Did I actually brew some kind of mystical, magical, improbable, miracle of thing called “kid” inside me, one that fluttered every time I drank a vanilla shake, or rearranged the walls of my ribs? Was I the master-keeper of the organs of life, nursing, nurturing, and winging it, clueless with a book and a prayer (and a whole lotta leaning on the neighbors downstairs?) Oh yeah; got the scars to prove it, and a husband that might still be traumatized by the event.
Was that me on the bed that very first time, lying back in secluded daylight, fingertips teaching that place that only seemed to resonate when I scanned the acres of posters on my walls of a man with coffee eyes, long, bronze hair, thick hands grasping a microphone, quadriceps-bursting blue jeans, who air-raid alarmed me or growled esoteric poetry, expiring me with inhaled breaths I’d never breathed before?
Was that me holding your hand? Was I really there watching you work so hard to breathe such little breaths, fighting to keep life in your cold fingers, stone calves, your words and wants and needs unknown, then walking away from us and I never knew if you were afraid and if we did everything we should have, knowing I should have been there better for you, man with a weak voice but stubborn to the end?

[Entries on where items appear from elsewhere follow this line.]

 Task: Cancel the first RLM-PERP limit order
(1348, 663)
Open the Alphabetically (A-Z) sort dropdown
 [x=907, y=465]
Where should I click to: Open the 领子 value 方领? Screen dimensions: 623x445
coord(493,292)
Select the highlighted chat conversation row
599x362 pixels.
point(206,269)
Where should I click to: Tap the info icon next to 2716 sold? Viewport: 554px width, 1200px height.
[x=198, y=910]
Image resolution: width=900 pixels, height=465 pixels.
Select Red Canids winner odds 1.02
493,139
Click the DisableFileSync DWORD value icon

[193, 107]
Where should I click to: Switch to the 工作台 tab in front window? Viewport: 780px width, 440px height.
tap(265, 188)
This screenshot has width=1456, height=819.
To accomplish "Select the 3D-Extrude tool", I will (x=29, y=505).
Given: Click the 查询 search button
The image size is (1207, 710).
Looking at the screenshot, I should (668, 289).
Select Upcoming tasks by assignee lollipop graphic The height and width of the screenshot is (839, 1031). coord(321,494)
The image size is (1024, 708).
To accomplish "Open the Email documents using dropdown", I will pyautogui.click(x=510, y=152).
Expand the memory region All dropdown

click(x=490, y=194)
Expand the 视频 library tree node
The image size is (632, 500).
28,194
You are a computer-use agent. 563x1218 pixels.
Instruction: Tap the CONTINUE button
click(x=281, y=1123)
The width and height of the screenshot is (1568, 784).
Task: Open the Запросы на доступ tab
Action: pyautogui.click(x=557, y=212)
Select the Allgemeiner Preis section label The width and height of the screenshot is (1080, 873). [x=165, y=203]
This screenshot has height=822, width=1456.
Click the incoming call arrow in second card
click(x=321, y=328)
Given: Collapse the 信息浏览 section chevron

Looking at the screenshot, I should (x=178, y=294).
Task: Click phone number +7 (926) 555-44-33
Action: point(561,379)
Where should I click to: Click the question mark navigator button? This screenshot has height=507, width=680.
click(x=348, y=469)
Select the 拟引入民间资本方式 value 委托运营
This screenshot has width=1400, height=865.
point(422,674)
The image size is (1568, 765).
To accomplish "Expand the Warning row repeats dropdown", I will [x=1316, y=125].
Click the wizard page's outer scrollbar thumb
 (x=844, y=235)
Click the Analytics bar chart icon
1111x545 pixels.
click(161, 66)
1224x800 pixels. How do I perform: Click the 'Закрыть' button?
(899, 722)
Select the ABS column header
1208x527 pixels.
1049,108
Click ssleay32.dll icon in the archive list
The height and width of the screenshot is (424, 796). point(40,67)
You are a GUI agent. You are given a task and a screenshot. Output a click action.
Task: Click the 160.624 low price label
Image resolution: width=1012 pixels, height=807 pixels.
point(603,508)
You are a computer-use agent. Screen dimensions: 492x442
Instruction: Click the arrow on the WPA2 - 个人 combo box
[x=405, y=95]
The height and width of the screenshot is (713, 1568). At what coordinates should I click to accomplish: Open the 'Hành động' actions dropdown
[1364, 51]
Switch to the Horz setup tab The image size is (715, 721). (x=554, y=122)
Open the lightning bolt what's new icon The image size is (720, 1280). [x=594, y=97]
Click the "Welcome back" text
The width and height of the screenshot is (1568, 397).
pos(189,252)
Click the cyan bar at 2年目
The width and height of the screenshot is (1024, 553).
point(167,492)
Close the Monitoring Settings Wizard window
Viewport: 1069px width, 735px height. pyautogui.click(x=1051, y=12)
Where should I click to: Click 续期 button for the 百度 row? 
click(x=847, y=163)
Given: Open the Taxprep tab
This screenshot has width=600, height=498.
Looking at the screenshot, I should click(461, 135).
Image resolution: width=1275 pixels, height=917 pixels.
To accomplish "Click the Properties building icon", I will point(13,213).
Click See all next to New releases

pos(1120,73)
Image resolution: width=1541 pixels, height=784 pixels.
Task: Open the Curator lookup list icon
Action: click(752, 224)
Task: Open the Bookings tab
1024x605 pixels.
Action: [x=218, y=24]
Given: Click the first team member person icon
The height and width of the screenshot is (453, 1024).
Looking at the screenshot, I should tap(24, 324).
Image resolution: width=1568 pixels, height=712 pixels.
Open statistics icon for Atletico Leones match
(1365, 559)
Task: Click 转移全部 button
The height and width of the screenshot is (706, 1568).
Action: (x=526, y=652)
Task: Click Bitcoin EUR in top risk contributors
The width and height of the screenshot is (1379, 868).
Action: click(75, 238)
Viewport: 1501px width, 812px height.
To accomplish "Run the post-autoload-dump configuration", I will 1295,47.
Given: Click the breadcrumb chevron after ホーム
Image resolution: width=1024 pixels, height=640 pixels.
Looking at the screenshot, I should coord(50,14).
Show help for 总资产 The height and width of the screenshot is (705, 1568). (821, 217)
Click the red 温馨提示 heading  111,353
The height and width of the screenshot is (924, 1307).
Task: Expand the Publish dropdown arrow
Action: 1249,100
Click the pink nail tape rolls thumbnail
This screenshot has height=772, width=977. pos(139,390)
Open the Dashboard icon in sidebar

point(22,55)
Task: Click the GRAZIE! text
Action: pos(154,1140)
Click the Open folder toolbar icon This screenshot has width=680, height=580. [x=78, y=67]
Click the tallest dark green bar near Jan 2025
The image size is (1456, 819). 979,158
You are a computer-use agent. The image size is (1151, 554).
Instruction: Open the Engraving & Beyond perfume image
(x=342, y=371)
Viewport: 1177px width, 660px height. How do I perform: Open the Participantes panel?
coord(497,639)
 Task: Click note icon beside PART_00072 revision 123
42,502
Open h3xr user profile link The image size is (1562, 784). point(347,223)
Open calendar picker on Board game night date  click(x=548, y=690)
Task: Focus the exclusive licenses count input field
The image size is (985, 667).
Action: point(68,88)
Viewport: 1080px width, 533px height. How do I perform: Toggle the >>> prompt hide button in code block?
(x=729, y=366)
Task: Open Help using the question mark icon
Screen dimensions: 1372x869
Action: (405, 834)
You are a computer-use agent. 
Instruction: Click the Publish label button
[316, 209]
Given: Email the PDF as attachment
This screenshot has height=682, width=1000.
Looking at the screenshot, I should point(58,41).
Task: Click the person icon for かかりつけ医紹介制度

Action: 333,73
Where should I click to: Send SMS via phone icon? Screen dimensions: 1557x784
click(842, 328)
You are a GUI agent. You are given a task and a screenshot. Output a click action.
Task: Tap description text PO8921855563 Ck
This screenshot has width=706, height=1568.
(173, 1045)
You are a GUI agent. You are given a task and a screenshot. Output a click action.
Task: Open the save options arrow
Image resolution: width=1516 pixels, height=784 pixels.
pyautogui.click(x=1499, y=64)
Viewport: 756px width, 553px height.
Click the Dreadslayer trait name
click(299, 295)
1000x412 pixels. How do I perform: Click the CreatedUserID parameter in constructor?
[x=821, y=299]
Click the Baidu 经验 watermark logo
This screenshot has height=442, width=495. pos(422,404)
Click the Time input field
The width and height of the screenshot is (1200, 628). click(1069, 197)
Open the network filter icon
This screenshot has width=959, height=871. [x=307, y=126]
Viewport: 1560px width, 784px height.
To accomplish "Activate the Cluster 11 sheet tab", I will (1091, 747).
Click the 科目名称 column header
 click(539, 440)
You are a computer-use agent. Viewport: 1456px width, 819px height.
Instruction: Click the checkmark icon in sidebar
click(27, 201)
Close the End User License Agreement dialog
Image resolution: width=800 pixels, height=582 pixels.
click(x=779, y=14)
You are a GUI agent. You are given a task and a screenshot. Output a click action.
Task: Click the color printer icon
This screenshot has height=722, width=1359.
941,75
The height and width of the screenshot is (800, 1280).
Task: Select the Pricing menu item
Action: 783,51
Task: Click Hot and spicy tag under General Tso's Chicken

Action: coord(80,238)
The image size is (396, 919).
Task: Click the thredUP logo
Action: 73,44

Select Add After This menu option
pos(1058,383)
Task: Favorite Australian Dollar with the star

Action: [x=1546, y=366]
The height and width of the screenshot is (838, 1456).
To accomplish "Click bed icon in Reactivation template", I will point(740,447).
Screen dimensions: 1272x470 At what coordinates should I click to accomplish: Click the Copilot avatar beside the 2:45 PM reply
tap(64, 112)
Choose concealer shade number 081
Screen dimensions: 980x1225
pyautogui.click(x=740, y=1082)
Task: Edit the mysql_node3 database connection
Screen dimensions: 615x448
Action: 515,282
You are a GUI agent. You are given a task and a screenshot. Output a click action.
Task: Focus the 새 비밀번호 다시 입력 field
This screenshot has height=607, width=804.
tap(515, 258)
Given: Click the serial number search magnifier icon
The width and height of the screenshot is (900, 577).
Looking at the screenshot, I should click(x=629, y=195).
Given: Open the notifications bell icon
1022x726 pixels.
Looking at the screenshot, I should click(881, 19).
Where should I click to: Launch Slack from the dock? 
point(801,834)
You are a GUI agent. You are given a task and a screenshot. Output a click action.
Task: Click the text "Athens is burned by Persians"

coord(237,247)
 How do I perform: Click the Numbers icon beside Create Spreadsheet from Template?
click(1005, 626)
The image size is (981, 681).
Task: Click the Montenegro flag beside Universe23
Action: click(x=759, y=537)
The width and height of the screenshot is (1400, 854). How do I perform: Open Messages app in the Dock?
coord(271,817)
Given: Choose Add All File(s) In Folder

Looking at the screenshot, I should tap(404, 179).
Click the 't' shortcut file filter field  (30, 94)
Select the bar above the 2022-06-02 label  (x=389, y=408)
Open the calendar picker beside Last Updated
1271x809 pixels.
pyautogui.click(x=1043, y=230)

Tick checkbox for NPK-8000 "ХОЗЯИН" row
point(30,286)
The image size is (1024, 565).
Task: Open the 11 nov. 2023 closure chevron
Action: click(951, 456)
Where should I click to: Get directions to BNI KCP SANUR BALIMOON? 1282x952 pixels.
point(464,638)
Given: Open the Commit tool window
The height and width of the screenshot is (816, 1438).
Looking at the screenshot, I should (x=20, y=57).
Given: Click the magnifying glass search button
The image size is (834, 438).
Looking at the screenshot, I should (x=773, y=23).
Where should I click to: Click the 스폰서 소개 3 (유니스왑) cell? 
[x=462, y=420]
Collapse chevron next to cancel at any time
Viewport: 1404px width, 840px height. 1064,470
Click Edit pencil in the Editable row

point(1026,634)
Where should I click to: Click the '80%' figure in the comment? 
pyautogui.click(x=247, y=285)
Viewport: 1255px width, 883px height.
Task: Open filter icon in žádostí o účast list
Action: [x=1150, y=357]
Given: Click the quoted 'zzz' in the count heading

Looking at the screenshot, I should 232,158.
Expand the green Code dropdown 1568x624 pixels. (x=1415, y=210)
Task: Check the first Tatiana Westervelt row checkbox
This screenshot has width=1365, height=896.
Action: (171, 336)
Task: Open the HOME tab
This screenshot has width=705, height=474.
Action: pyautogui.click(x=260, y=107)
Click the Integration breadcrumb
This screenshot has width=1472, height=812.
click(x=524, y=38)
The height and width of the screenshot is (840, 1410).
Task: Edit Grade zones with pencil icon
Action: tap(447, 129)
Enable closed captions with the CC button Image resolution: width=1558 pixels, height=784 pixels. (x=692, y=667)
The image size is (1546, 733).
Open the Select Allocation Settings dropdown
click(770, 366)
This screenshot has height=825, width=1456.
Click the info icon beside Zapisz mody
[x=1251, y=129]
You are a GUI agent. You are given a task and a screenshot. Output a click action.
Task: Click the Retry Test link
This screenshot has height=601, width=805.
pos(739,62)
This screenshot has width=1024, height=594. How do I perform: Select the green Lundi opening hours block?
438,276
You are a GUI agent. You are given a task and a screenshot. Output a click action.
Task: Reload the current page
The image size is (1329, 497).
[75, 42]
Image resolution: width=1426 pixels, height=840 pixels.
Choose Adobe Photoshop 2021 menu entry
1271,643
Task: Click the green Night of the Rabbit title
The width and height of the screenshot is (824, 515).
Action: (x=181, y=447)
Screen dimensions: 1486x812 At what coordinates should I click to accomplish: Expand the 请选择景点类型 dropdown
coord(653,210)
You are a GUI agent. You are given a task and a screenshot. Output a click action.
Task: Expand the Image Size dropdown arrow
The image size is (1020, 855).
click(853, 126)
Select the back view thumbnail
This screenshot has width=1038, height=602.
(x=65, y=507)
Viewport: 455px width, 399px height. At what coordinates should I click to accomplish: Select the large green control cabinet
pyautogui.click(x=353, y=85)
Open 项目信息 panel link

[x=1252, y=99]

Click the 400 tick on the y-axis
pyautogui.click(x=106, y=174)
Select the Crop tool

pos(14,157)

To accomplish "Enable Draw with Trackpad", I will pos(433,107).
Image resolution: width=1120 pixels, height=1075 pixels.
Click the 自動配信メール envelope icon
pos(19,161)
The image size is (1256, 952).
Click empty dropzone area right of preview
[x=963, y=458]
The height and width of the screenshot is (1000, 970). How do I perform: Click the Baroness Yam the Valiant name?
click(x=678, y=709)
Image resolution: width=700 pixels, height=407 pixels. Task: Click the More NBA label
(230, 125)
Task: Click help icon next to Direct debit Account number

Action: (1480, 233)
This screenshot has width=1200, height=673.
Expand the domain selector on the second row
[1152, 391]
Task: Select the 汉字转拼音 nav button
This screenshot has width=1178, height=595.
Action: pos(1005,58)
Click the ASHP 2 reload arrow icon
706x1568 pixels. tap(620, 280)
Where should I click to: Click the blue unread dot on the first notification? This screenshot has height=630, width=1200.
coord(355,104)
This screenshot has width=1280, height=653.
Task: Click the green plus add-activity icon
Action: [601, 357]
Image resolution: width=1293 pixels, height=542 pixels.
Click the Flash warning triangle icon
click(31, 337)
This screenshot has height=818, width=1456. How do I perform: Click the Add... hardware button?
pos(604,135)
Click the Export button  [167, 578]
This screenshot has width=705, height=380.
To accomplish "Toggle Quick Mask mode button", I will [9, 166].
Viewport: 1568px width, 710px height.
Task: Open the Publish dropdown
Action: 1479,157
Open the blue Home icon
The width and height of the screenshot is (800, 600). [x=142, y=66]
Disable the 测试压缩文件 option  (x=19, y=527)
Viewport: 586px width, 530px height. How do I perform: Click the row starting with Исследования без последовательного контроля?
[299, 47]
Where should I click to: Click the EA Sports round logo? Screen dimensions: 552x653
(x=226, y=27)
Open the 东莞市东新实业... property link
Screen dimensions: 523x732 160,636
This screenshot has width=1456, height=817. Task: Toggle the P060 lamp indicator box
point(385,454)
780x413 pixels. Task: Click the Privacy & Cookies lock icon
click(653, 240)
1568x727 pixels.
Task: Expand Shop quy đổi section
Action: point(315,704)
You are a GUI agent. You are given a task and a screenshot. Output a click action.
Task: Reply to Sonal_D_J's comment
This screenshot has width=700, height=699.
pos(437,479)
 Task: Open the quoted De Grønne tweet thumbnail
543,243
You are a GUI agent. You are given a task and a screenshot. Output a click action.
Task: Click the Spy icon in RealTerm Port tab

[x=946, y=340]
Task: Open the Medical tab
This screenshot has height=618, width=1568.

Was that me, holding horse, flowing through the pain with fierce determination, refusal to fail, and a few laughs between the minutes on the clock face, knowing there would be no other outcome but 45 minutes of thigh-erupting shaking pain, breath, flow, and some joy in accomplishment at the conclusion of the clock, new sash in hand, and probably not as much respect we hoped to gain from the master, but it was more than we had when we first walked in? Was that me, finally believing you, that the whole world wasn’t trying to hurt me?
Was that me, naked in New Jersey waves watching sunrise bleed through the layered veils of black sky, diamond stars having the sense to bow out and leave, unlike my heart that never knew why? La Mar heard confessions and tears, prayers, supplications and said scornfully, “Is that all you got?” So I drove home, some kind of empty pen. Was that me, I ask, every morning, again?
I am woman, therefore weak, because I’d been beaten, defeated. Look at what remains. Woman can be strong if she trains herself against the world, girds herself against weakness, builds walls and turns her back on happiness–it’s safer that way. She will survive and attain anything she wants as long as she is armored and angry and calls the shots. But has she the tools to survive the onslaught of life, the harrowing, the sorrow, the fleeting joy (how can it last?) because she is woman? Warrior, strong, because she is no tender reed who bends in the wind, but rooted like omnipotent, arm-stretching oak! But what about all the rest who carried, who came, who held, who lost, who forget all the strength she had–and will have again–because she is woman who sheds and cries and loses and grieves and gives and receives? Who dares love? What prayer for her, what talisman, what happy ending could she ever write?
Goddess, creator, destroyer, survivor, call down your gales; I’m not afraid of your pantheon! I do not know where I am going, and still do cry because I cannot undo all that I wrought, but with your help I will get there, one way and the other. I suppose I will never dehydrate for lack of tears to drink, but I will never lose because when I yield I cannot break.